::: LESETEXT

    Oldschool EMS. The Gold Standard of Ass Kickin'!

  • Das verstehe ich gut. Die 100 % bröckeln bei mir dann auch mal eben schnell zusammen. Wie schon mal gesagt, wird das wohl auch ein Grund sein, warum das Gesundheitswesen so ist wie es ist. Keiner will irgendwen im Stich lassen und das System läuft weiter. Deswegen ändert sich auch nichts.

    Ich komme aus Ironien, das liegt am sarkastischen Meer.

  • Der Disponent muss ja selber noch eine Begründung schreiben wegen Hilfsfristüberschreitung usw.

    Echt? Der kann doch nichts dazu, wenn jemandes anderes seinen Job (Verwaltung, Politik) nicht ordentlich gemacht hat. Was schreibt man denn da so rein? Ähnlich wie bei der Bahn (Richtlinie Kodierung der Zusatzverspätungen)? Etwa so:


    12 - Fehldisposition (für wir fahren zu viel Mist)

    13 - Vorbereitung Betriebsdurchführung (für fehlerhafte Planungen des Rettungsdienstträgers)
::::::
::: AUSGEWÄHLTE DATEN
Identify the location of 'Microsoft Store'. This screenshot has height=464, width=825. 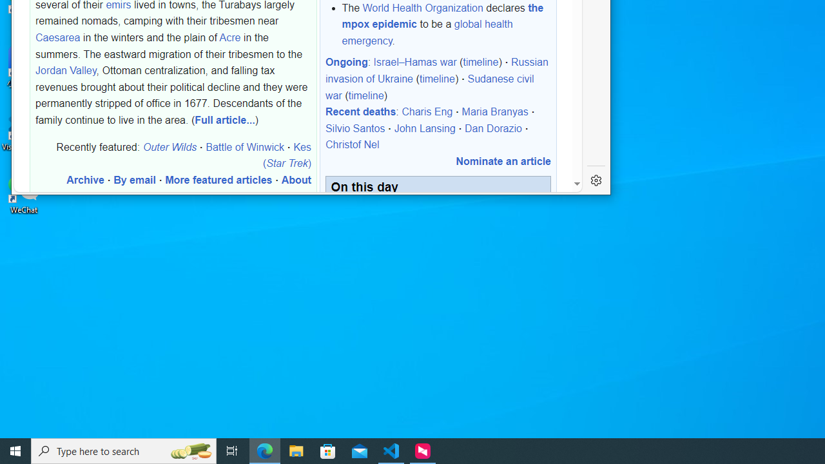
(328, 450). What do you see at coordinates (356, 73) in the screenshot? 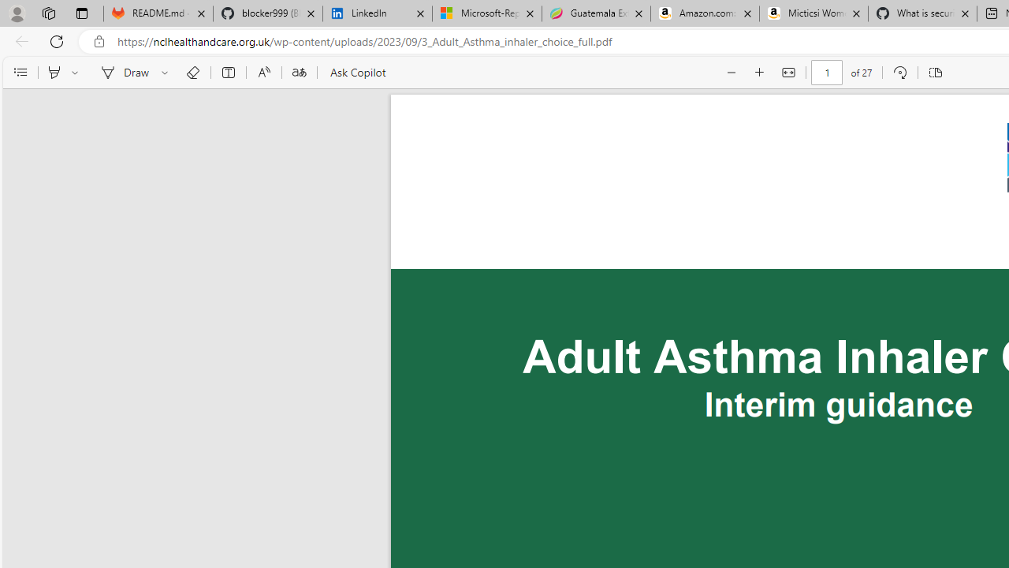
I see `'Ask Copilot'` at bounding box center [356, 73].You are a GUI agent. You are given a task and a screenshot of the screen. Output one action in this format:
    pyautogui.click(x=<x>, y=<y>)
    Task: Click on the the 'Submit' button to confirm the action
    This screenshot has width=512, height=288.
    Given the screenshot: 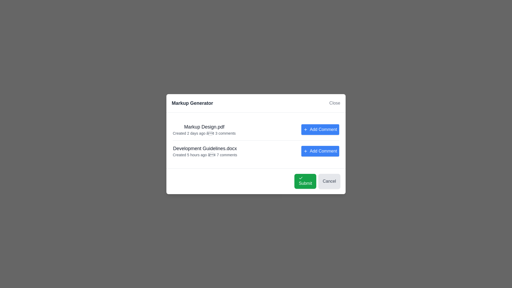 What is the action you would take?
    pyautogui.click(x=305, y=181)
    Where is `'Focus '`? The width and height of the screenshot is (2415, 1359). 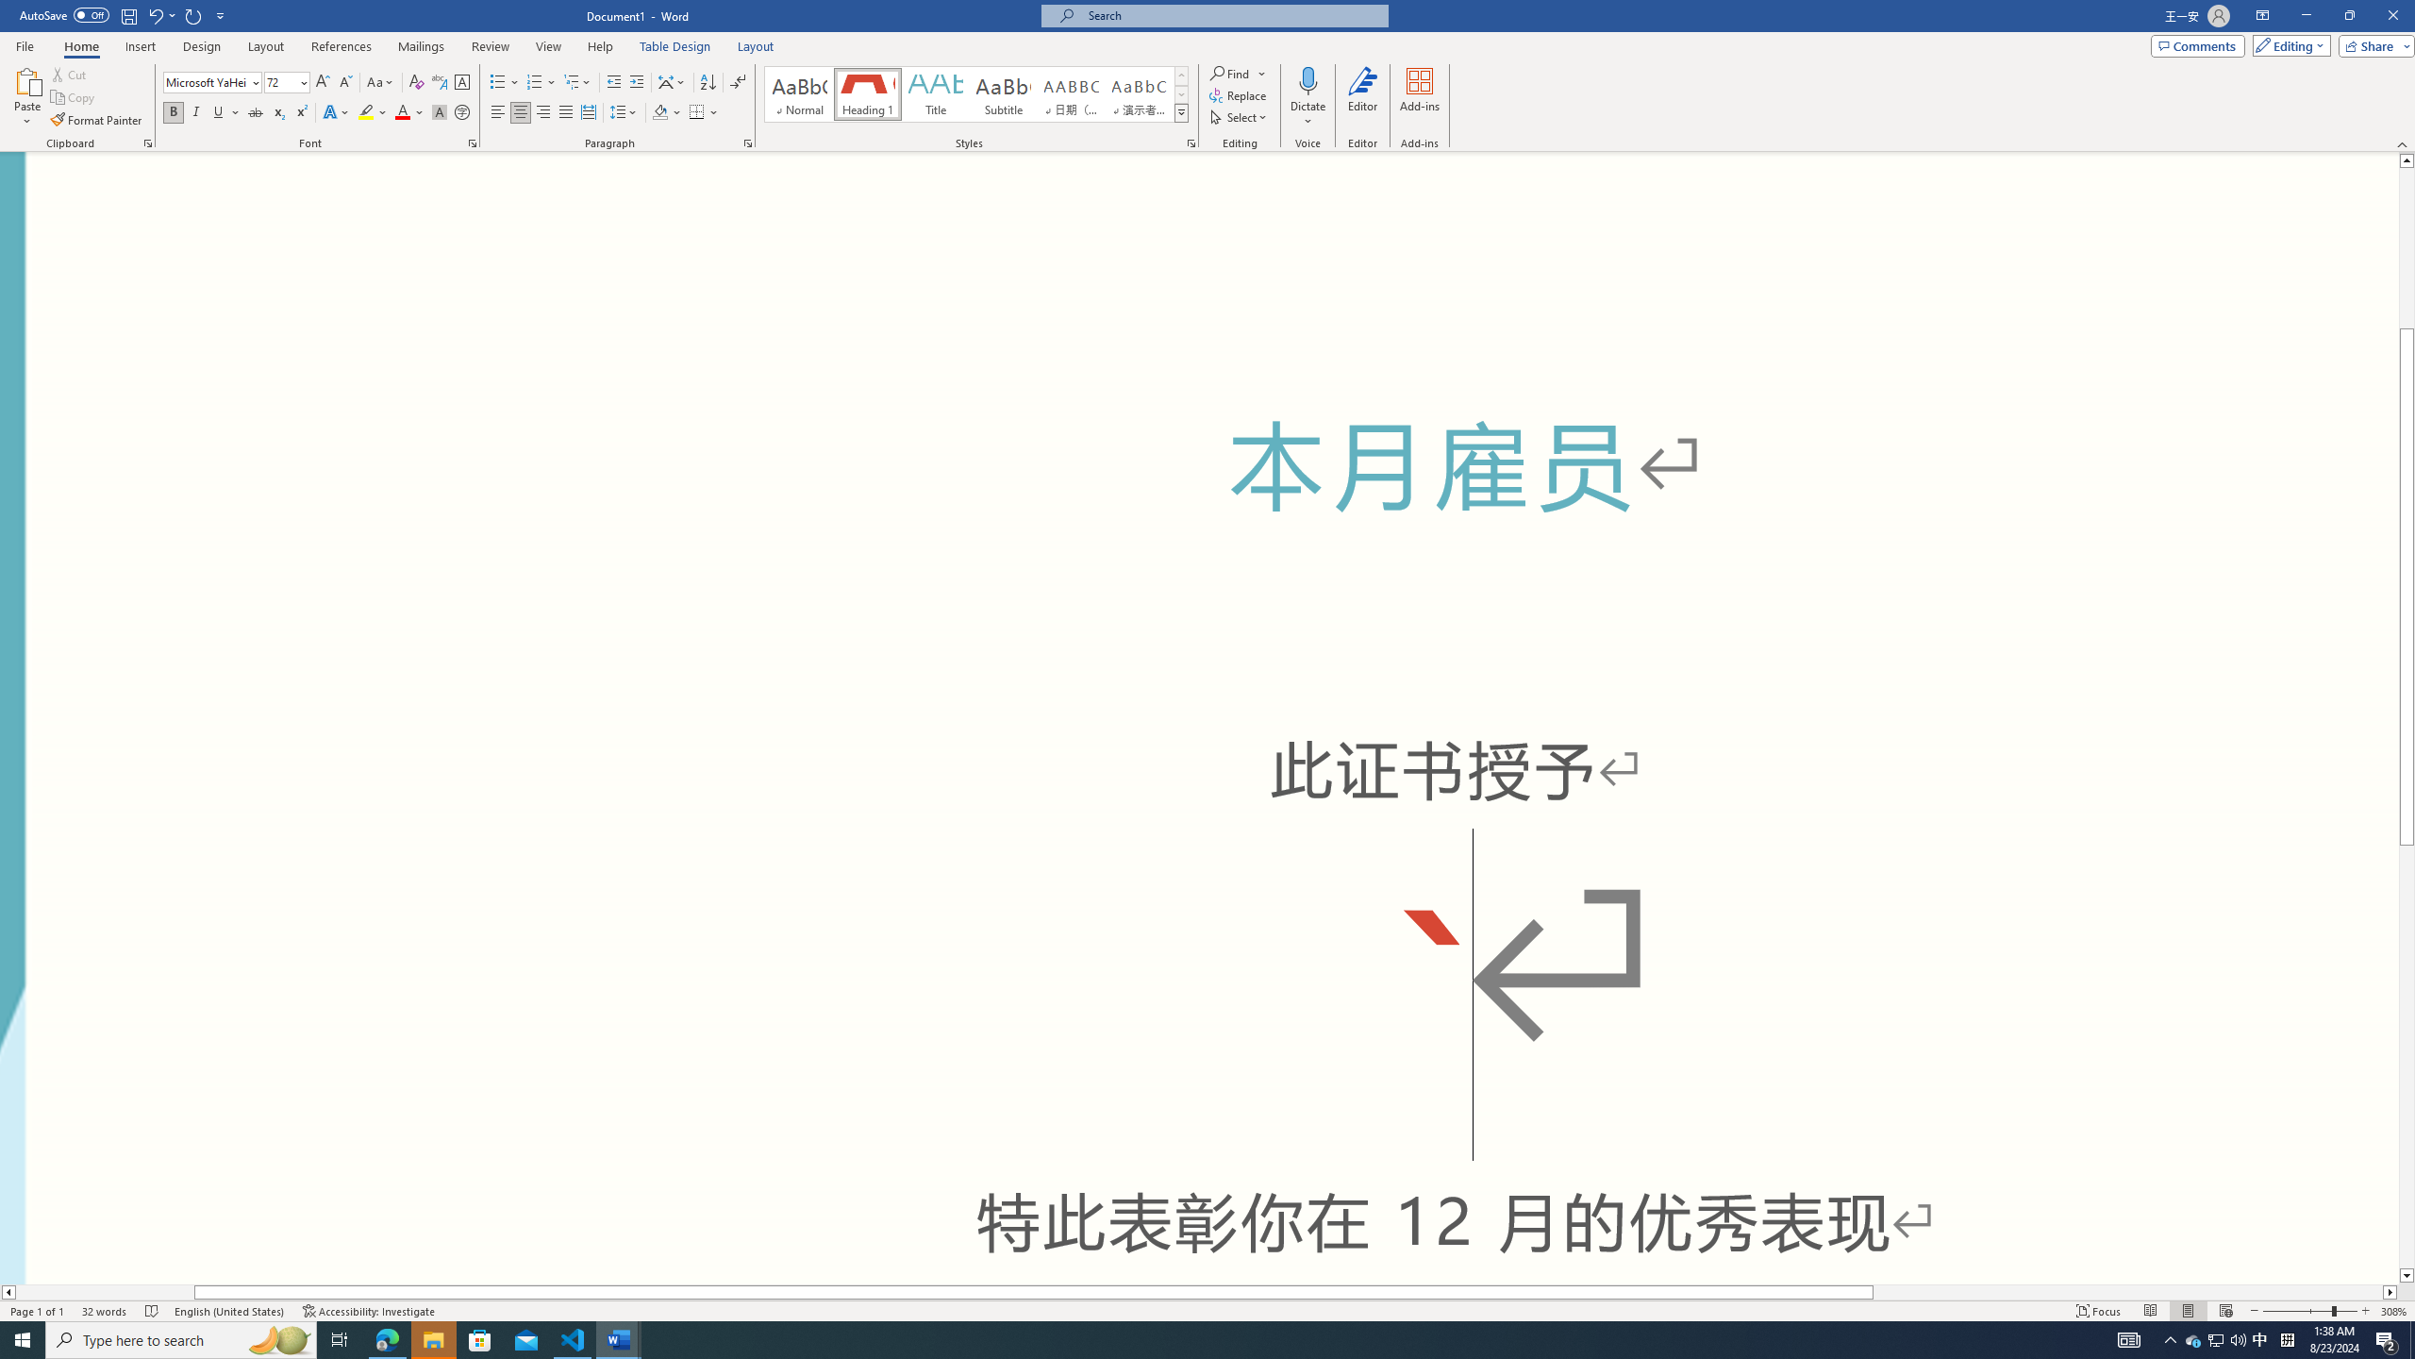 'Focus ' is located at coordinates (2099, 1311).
::::::
::: AUSGEWÄHLTE DATEN
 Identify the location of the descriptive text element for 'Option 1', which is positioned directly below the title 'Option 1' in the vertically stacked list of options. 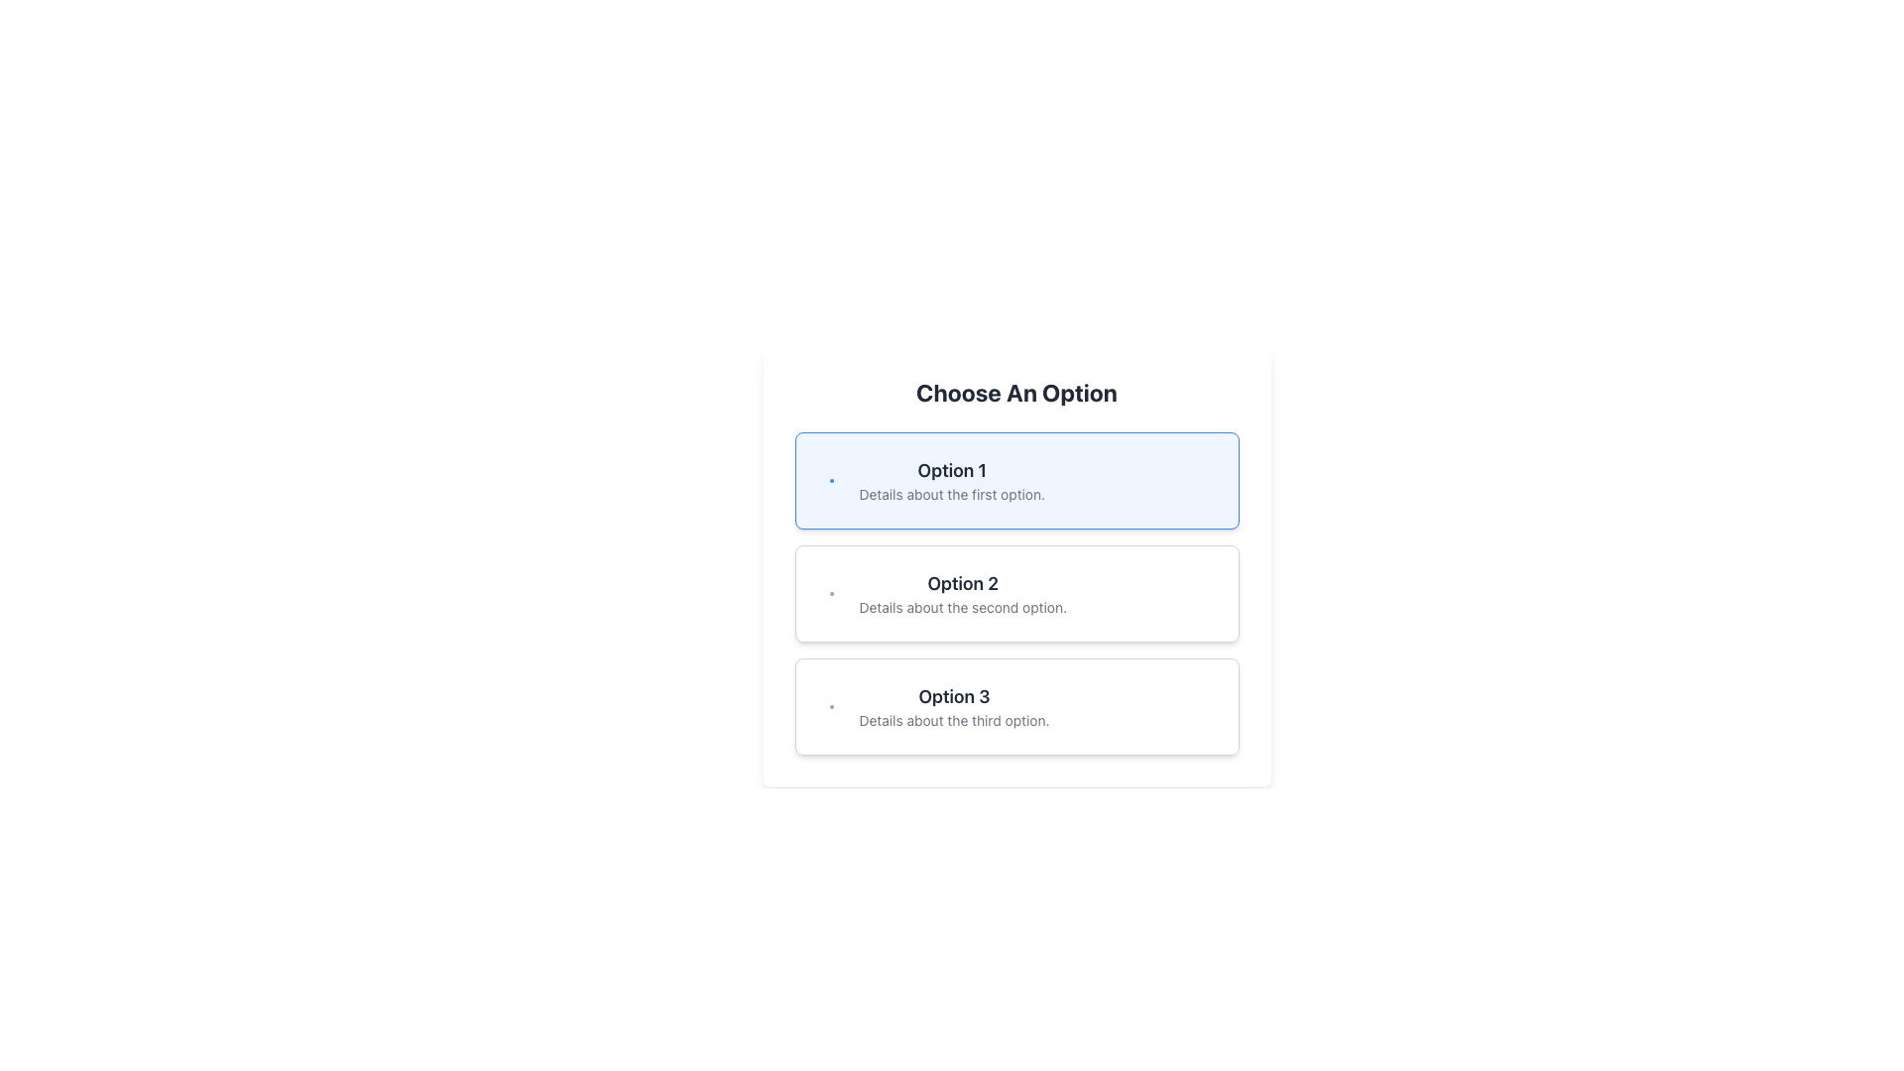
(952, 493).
::::::
::: AUSGEWÄHLTE DATEN
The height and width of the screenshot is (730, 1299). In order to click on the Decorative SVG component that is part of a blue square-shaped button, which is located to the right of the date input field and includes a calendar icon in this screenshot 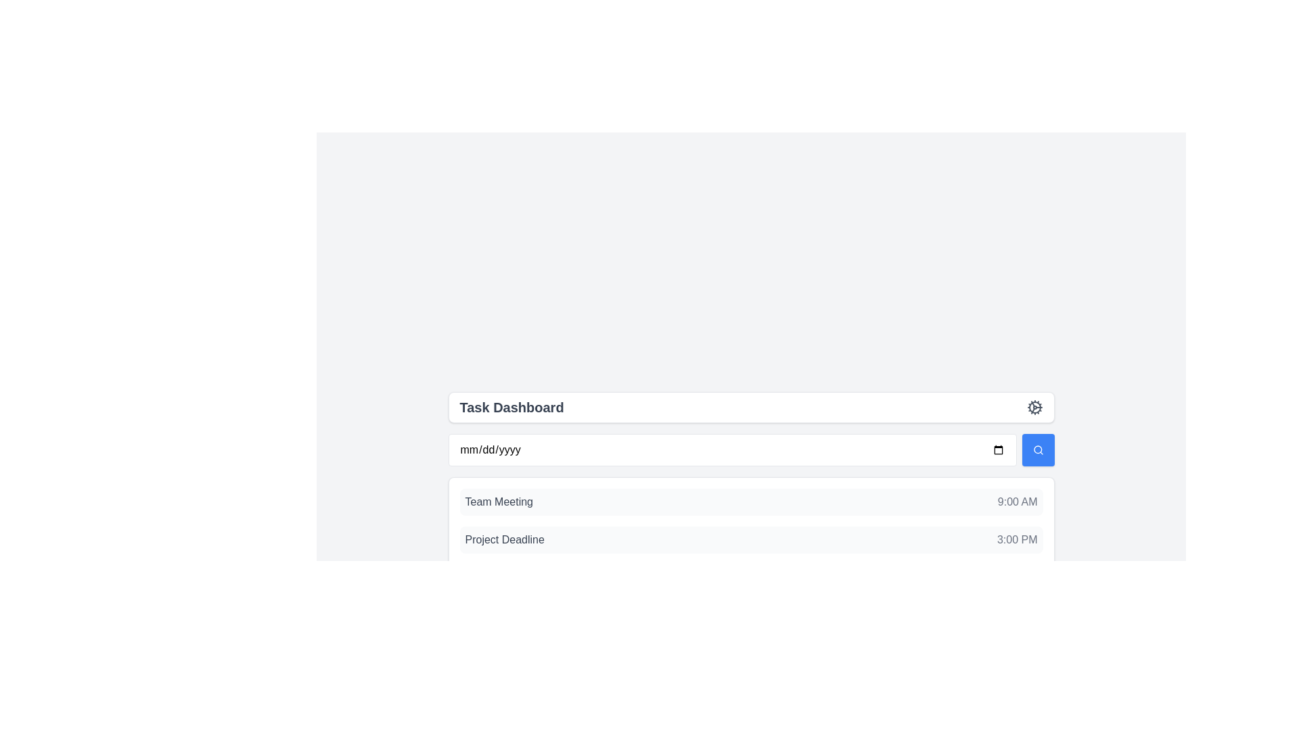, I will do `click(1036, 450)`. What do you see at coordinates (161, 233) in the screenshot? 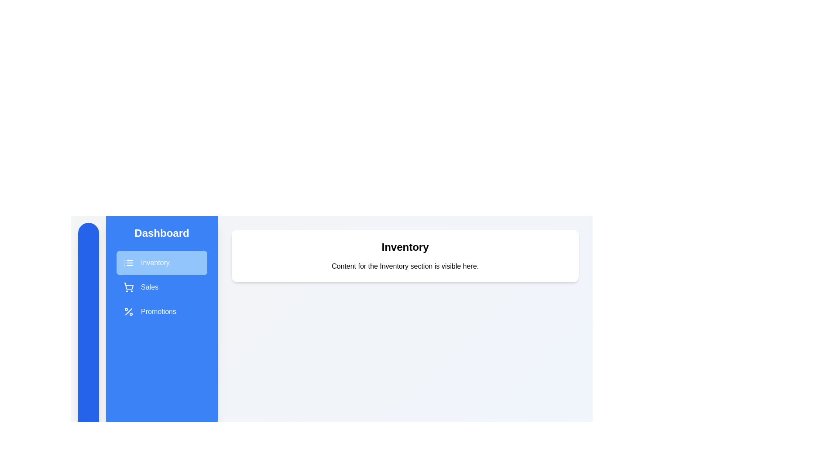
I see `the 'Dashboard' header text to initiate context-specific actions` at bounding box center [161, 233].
::::::
ZU BEANTWORTENDE FRAGEN:
1. Geben Sie an, ob die folgenden Aussagen mit dem Lesetext übereinstimmen, und belegen Sie jede Antwort mit einem wörtlichen Zitat. (a) Der Disponent muss bei einer Überschreitung der Hilfsfrist selbst eine Begründung schreiben. (b) Im Gesundheitswesen ändert sich laufend etwas. (c) Der Code 13 steht für „Fehldisposition“.
2. Kopieren Sie aus dem Lesetext wortgetreu den Abschnitt, der bei den Wörtern "Echt? Der kann" einsetzt und nach den Wörtern "Planungen des Rettungsdienstträgers)" aufhört.

LÖSUNGEN DER AUFGABEN:
1.
(a) Ja: „Der Disponent muss ja selber noch eine Begründung schreiben wegen Hilfsfristüberschreitung usw.“
(b) Nein: „Deswegen ändert sich auch nichts.“
(c) Nein: „13 - Vorbereitung Betriebsdurchführung (für fehlerhafte Planungen des Rettungsdienstträgers)“

2.
Echt? Der kann doch nichts dazu, wenn jemandes anderes seinen Job (Verwaltung, Politik) nicht ordentlich gemacht hat. Was schreibt man denn da so rein? Ähnlich wie bei der Bahn (Richtlinie Kodierung der Zusatzverspätungen)? Etwa so:


    12 - Fehldisposition (für wir fahren zu viel Mist)

    13 - Vorbereitung Betriebsdurchführung (für fehlerhafte Planungen des Rettungsdienstträgers)